Segundo Márlyson Silva, CEO da Transfero, “esses números reforçam, primeiro, que as populações de economias emergentes estão naturalmente mais dispostas a procurar pela inovação muito por conta do funcionamento atual dos seus sistemas financeiros. Mas, além disso, é uma estatística interessante para comprovar que cripto é muito mais do que uma modalidade de investimento. Dentro dessas quase 50 milhões de pessoas na Argentina e no Brasil, os casos de uso são os mais variados, passando de reserva de valor, investimento para retornos com a volatilidade tradicional do mercado e até mesmo alternativa para fugir de problemas como a alta inflação, no caso dos argentinos.”
Já de acordo com uma pesquisa realizada pela Foxbit Business, empresa do Grupo Foxbit, no segundo trimestre do ano, quase 80% dos 1.200 entrevistados gostariam de realizar pagamentos com criptomoedas.
Apesar do interesse, o relatório Status do Pagamento com Criptomoedas no Brasil 2024 mostra que ainda são poucos os estabelecimentos que aceitam este método. O levantamento destaca que 78% dos participantes gostariam de garantir mais utilidade às criptomoedas, a partir do pagamento por produtos e serviços. Já os outros 22%, optam por manter seus tokens como investimento somente.
No entanto, apesar do alto interesse, apenas 16% dos entrevistados já realizaram algum tipo de pagamento com criptomoedas, se deparando com estabelecimentos que aceitavam o método, contra 84% que nunca tiveram a experiência.
Ainda segundo o levantamento, 71% dos entrevistados disseram preferir realizar suas compras com criptomoedas em lojas virtuais a físicas. A pesquisa perguntou também quais criptomoedas os usuários mais gostariam de usar como forma de pagamento. Bitcoin (BTC) puxou a fila com 63%, seguido por Ethereum (ETH), com 32%, e Tether (USDT), 20%. Logo atrás, estão Ripple (XRP) e Solana (SOL), com 9% e 14%, respectivamente. A categoria “outras” representou 13%.

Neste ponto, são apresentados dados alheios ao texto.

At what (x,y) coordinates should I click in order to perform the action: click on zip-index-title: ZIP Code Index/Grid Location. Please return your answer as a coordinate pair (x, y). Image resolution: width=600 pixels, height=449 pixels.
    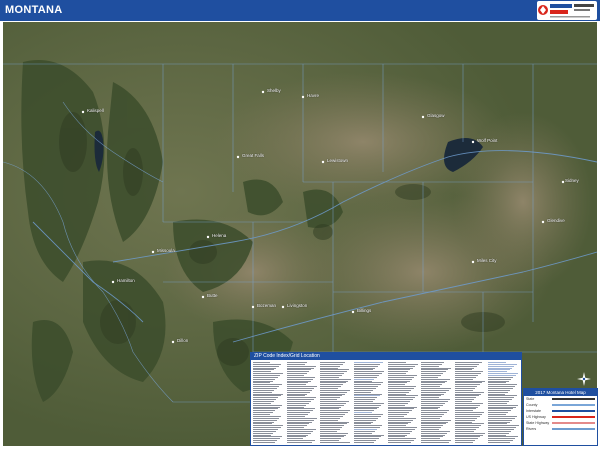
    Looking at the image, I should click on (386, 356).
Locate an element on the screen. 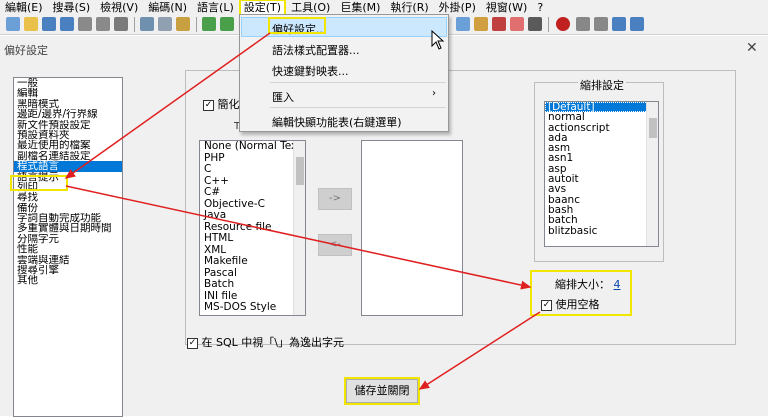  arrow-menu-to-category is located at coordinates (168, 106).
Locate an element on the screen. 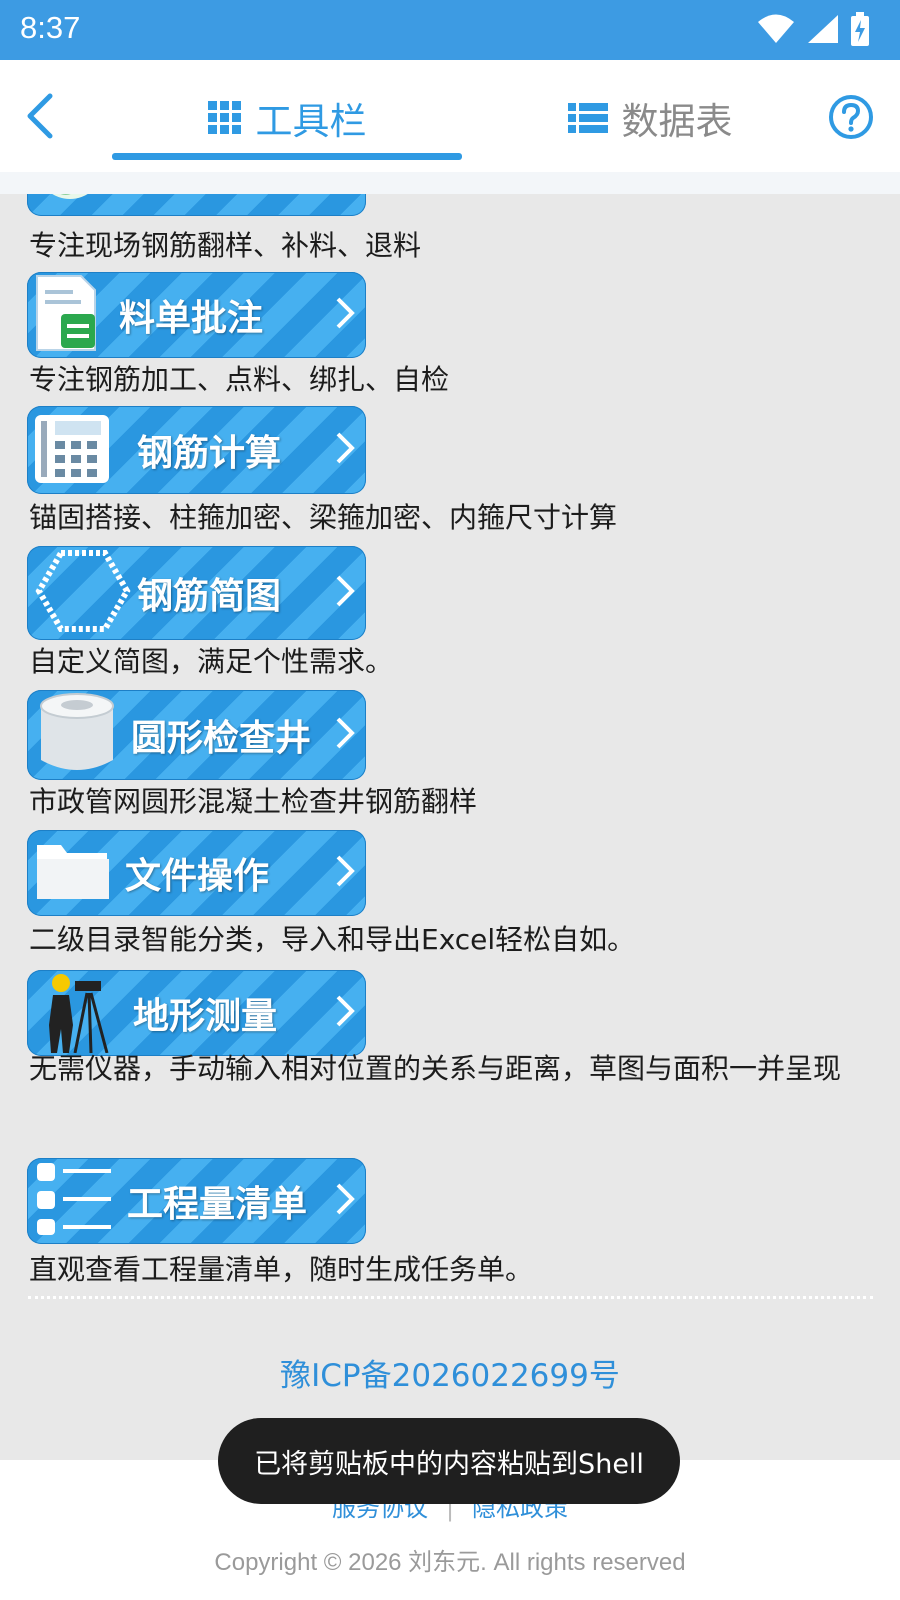 Image resolution: width=900 pixels, height=1600 pixels. tab-data-table: 数据表 is located at coordinates (650, 118).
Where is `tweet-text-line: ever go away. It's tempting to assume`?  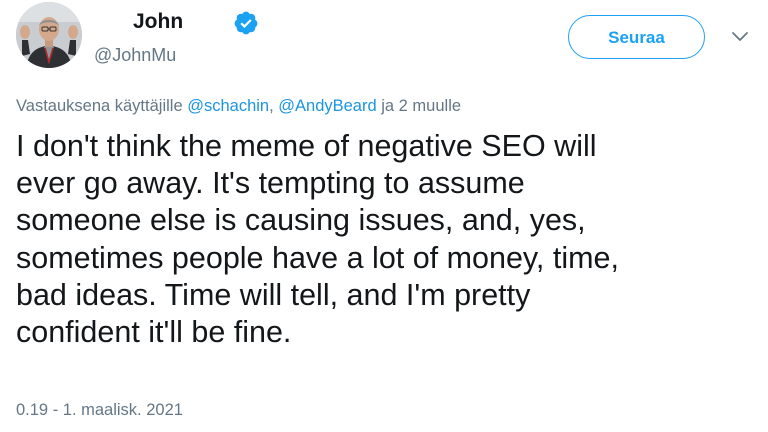
tweet-text-line: ever go away. It's tempting to assume is located at coordinates (270, 184).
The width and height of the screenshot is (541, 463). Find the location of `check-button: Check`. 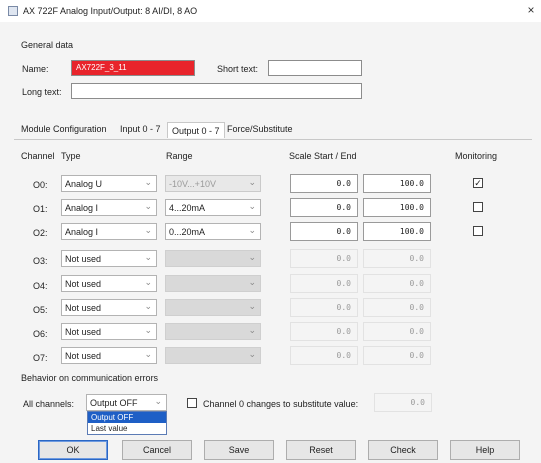

check-button: Check is located at coordinates (403, 450).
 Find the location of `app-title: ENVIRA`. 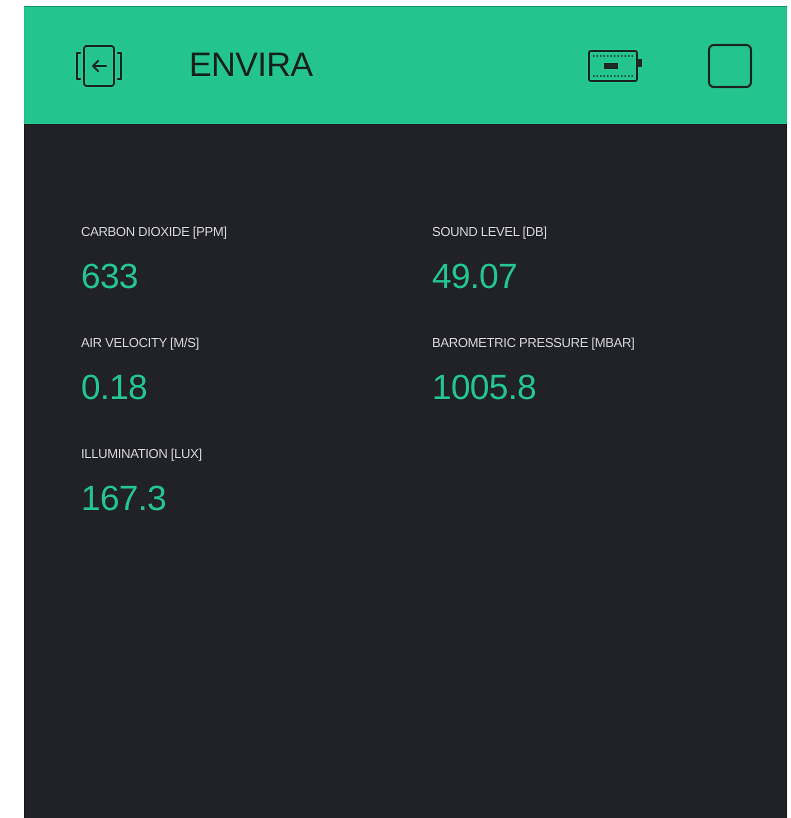

app-title: ENVIRA is located at coordinates (251, 66).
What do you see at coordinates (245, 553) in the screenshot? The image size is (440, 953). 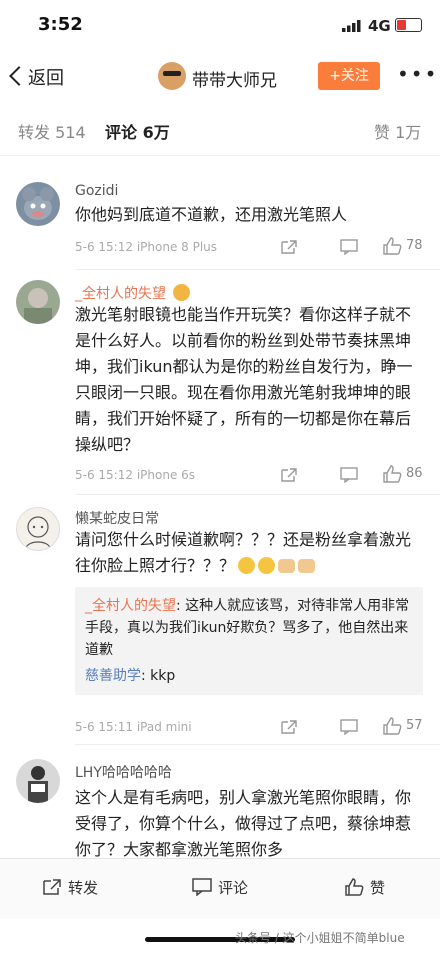 I see `comment-text: 请问您什么时候道歉啊？？？还是粉丝拿着激光往你脸上照才行？？？` at bounding box center [245, 553].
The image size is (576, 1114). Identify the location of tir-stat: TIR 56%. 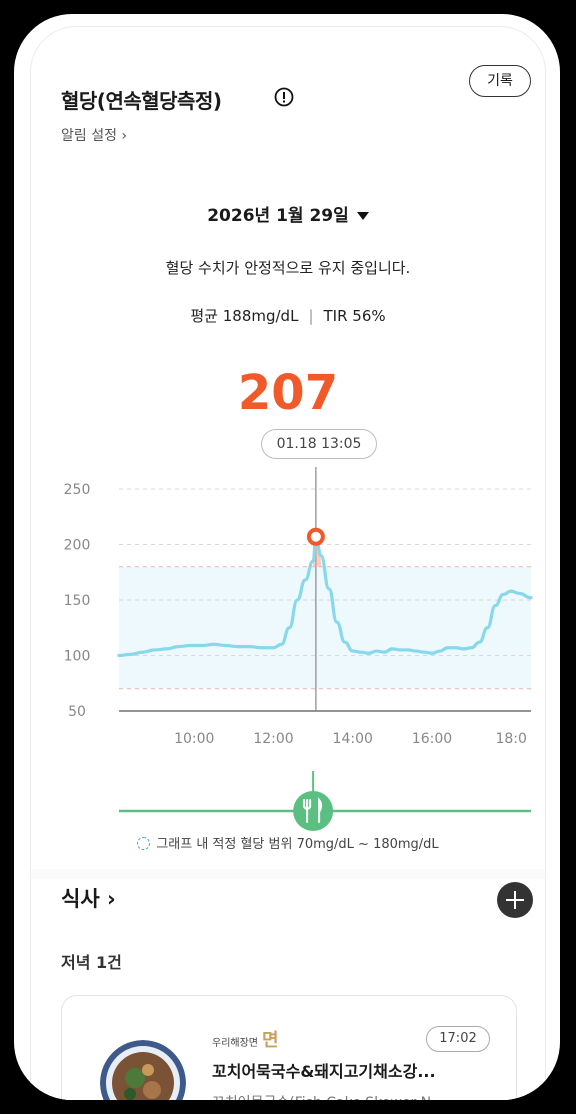
(354, 316).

Para estes resultados a pesquisa contou com sete perguntas de múltipla escolha, que ficaram disponíveis na Foxbit Exchange, entre 22 de maio e 4 de junho. No total, foram utilizadas as respostas de mais de 1.225 participantes que completaram o questionário. Formulários incompletos não foram aplicados no levantamento.
Em relação ao perfil, São Paulo lidera o volume de participantes da pesquisa, com 32,7%. Em segundo lugar está o Rio de Janeiro (9,6%), seguido por Minas Gerais (8,9%). Já a idade dos participantes, a maioria possui entre 36 e 49 anos de idade (38%). Logo depois, está o público com mais de 50 anos (27%). Jovens entre 19 e 25 anos representaram apenas (9%) do levantamento.